Mereka mencatat bahwa robot seks saat ini sering memiliki penampilan dan atribut khas dari sikap objektif, seksual dan merendahkan wanita yang ditemukan dalam pornografi arus utama saat ini.

"Mengapa pria bersedia membayar puluhan ribu dolar untuk robot yang mematuhi perintah terkecil mereka?" tanya kaum feminis secara retoris. "Robot wanita tidak bisa mengatakan tidak pada sesuatu yang diinginkan pria itu, jika dia tidak diprogram untuk melakukannya," keluh para feminis, dikutip dari Sputniknews, Minggu (24/2/2019).

Para pemimpin organisasi perempuan mengklaim bahwa fantasi yang dirangsang oleh teknologi semacam itu dapat mengarah pada kekerasan nyata terhadap anak perempuan dan perempuan. Mereka juga menggambar paralel dengan pornografi, yang konsumsinya, menurut mereka, mengarah pada perilaku seksis dan kekerasan aktual. 

Dehumanisasi perempuan membenarkan perbudakan, dan eksploitasi tubuh perempuan melalui teknologi baru adalah bagian dari ini, kata mereka.

Tiga organisasi menuntut agar penyelidikan dilakukan untuk menghasilkan proposal tentang "bagaimana teknologi dan kegiatan yang menormalkan pelecehan dapat dibatasi dan dilarang".

Kaum feminis juga ingin pemerintah Swedia mempersulit rumah pelacuran dengan robot seks dan boneka. Tidak seperti tetangganya, Denmark dan Finlandia, Swedia belum membuka rumah bordil otomatis tanpa pelacur manusia. Organisasi-organisasi itu membuat perbandingan antara robot seks dan pelacuran.

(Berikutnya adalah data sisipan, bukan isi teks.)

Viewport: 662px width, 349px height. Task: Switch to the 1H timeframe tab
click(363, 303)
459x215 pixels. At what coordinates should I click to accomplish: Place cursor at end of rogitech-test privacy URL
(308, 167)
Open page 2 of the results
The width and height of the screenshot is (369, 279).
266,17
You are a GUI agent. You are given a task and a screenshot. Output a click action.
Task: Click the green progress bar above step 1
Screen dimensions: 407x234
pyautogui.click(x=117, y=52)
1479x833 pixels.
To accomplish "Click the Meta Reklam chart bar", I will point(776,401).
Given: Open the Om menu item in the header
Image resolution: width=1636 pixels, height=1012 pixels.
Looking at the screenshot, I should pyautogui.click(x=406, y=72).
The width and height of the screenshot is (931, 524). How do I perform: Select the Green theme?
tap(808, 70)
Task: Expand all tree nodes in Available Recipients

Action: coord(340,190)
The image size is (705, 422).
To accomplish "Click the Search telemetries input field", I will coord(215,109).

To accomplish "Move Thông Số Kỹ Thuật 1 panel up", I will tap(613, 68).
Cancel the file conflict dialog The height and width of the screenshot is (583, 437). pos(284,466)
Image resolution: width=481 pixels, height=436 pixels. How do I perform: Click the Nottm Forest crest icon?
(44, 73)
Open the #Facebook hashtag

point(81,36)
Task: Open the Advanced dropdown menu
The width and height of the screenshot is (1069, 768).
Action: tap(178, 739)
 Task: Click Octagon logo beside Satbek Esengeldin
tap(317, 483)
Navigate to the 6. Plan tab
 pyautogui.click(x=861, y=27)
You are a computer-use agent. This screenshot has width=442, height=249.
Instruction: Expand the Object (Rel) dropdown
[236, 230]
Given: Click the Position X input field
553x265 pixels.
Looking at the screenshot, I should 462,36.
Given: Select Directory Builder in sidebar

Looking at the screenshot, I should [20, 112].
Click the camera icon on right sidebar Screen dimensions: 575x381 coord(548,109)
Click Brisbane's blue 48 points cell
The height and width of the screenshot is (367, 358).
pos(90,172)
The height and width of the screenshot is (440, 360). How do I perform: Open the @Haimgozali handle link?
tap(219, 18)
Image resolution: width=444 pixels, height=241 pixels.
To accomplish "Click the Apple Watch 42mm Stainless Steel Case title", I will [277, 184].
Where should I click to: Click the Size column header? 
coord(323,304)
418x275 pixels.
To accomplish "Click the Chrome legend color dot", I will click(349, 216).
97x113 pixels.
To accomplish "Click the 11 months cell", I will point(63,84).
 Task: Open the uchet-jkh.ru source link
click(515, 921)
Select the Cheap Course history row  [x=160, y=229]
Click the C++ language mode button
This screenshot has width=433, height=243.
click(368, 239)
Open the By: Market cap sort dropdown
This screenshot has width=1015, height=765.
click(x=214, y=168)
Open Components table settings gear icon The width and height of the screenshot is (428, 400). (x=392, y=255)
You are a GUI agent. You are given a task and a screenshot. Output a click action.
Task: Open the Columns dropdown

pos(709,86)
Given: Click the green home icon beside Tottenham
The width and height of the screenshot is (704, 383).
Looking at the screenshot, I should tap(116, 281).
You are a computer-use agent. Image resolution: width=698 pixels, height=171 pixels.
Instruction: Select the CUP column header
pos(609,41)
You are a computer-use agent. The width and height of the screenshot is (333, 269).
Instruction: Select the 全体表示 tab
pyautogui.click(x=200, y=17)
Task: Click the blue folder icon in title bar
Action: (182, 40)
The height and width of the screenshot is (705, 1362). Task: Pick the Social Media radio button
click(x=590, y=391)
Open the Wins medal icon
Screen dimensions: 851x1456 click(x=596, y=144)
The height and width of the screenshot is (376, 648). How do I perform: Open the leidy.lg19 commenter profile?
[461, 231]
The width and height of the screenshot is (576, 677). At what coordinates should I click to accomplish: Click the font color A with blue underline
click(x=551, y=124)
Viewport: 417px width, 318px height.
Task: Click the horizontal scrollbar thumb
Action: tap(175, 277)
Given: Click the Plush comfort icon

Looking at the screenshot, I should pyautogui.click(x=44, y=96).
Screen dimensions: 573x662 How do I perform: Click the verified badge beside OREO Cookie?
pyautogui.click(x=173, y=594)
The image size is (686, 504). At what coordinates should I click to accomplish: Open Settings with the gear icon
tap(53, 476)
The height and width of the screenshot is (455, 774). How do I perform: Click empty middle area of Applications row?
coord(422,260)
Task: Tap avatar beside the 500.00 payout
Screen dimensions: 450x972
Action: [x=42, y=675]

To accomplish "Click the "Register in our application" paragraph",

"Swedia selama 20 tahun memiliki kerangka peraturan yang menghukum pembeli seks dan yang telah mengurangi permintaan untuk pelacuran. Sekarang, Swedia harus mengambil langkah berikutnya dan berani untuk mengatasi perkembangan teknologi yang sedang berlangsung yang didorong oleh industri seks di biaya wanita dan gadis nyata," kata mereka.

Terakhir, mereka menuntut agar boneka dan robot tersebut dimasukkan dalam kurikulum pendidikan seksual dan ditangani dari sudut pandang yang menggambarkan hubungan antara seksualitas dan kekuasaan sebagai masalah.

Pada 2014, Swedia menerima pemerintahan "feminis" pertamanya, yang memberikan penekanan khusus pada hak-hak perempuan.